Indistinguishability Obfuscation (\(i\mathcal {O}\)) is a central hub of modern cryptography, with far reaching applications. Over the last decade, a handful of constructions ranging from heuristic ones to, more recently following the breakthrough of Jain, Lin and Sahai [STOC’21], provably secure constructions based on well-formed assumptions. The provably secure constructions, however, rely on various different assumptions, some of which can be broken in quantum polynomial time.
In this work we propose meta-complexity-theoretic characterizations of \(i\mathcal {O}\). First, we consider a notion of witness pseudo-canonicalization (WPC)—which roughly speaking, requires, given a witness w for some \(\textrm{NP}\) statement x, efficiently outputting a pseudo-canonical witness \(w'\) for the same statement x (i.e., one that is computationally independent of w). We remark that WPC for the Minimum Circuit Size problem (MCSP) is essentially equivalent to the notion of (exponentially-efficient) \(i\mathcal {O}\), which in turn can be bootstrapped into \(i\mathcal {O}\) (assuming LWE and subexponential security).

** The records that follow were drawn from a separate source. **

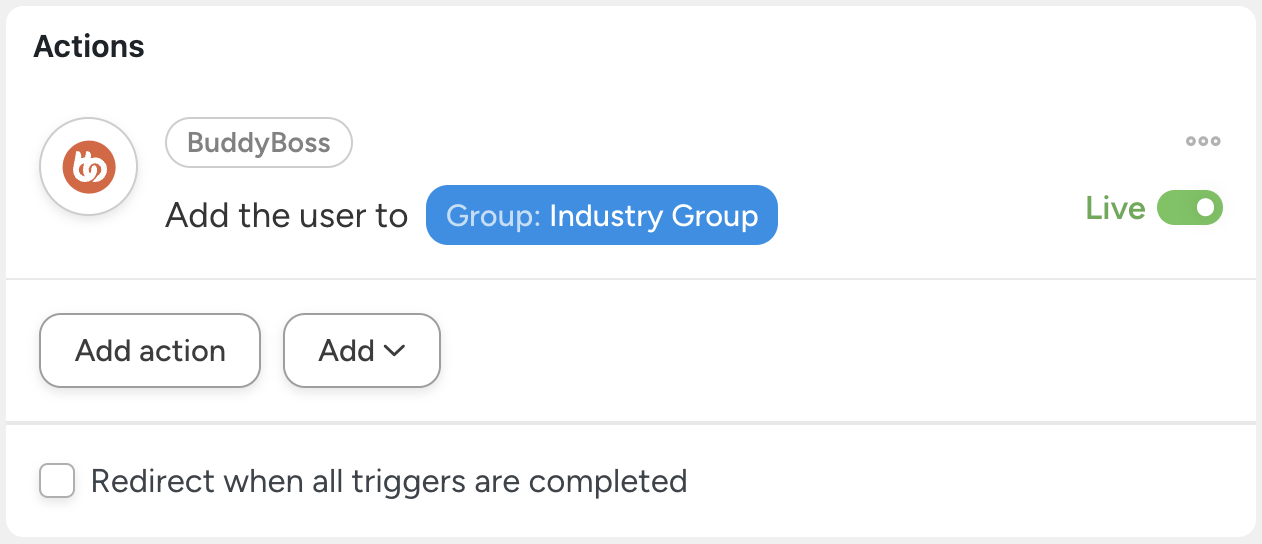Click the "Add the user to" action sentence
This screenshot has height=544, width=1262.
pos(287,215)
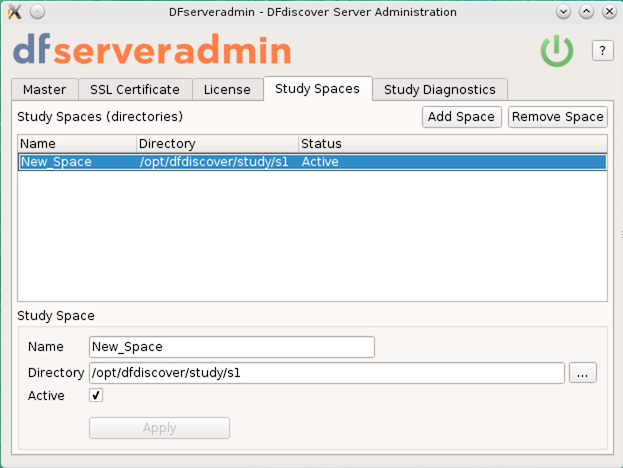Close the DFserveradmin window
The image size is (623, 468).
[608, 12]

We next provide a further study of the notion of WPC, noting that this notion captures not only \(i\mathcal {O}\) but also non-interactive witness indistinguishabilty (NIWI); at the same time, (assuming OWFs) it is impossible to achieve it for any witness relation that is \(\textrm{NP}\)-complete w.r.t. (honest) Levin reductions.
Finally, we provide a purely meta-complexity (worst-case) characterization of WPC w.r.t. some witness relation \(\mathcal{R}\) through a problem referred to as the Decisional Computational Shallowness (\(\textbf{DCS}\)) problem. Intuitively, the \(\textbf{DCS}\) problem with w.r.t. witness-relation \(\mathcal{R}\) and an instance \(\varphi \), requires deciding, given \(x, y, z \in \mathcal{R}(\varphi )\), which of \(\textbf{CD}^t(z| x)\) and \(\textbf{CD}^t(z| y)\) is smaller, where \(\textbf{CD}^t(z| x)=\textrm{K}^t(z| x)-\textrm{K}(z| x)\) is the (Kolmogorov) Computational Depth and \(t(\left| z\right| )\) is some polynomial. We show that DCS w.r.t. R is essentially equivalent to a notion of “weak" WPC (i.e., with weak indistinguishability) w.r.t. R, which leads our new complexity-theoretic characterization of (weak) \(i\mathcal {O}\).